* _What is expected_: Return only the line containing "Instruction: Add the" and each line after it, exactly as written, through the end of the records.

[Saved entries]
......
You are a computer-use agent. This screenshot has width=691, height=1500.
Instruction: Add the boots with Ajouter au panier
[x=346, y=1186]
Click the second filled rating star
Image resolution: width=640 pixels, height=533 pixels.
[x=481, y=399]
......
* _Completed task_:
Instruction: Add the boots with Ajouter au panier
[x=346, y=1186]
Click the second filled rating star
Image resolution: width=640 pixels, height=533 pixels.
[x=481, y=399]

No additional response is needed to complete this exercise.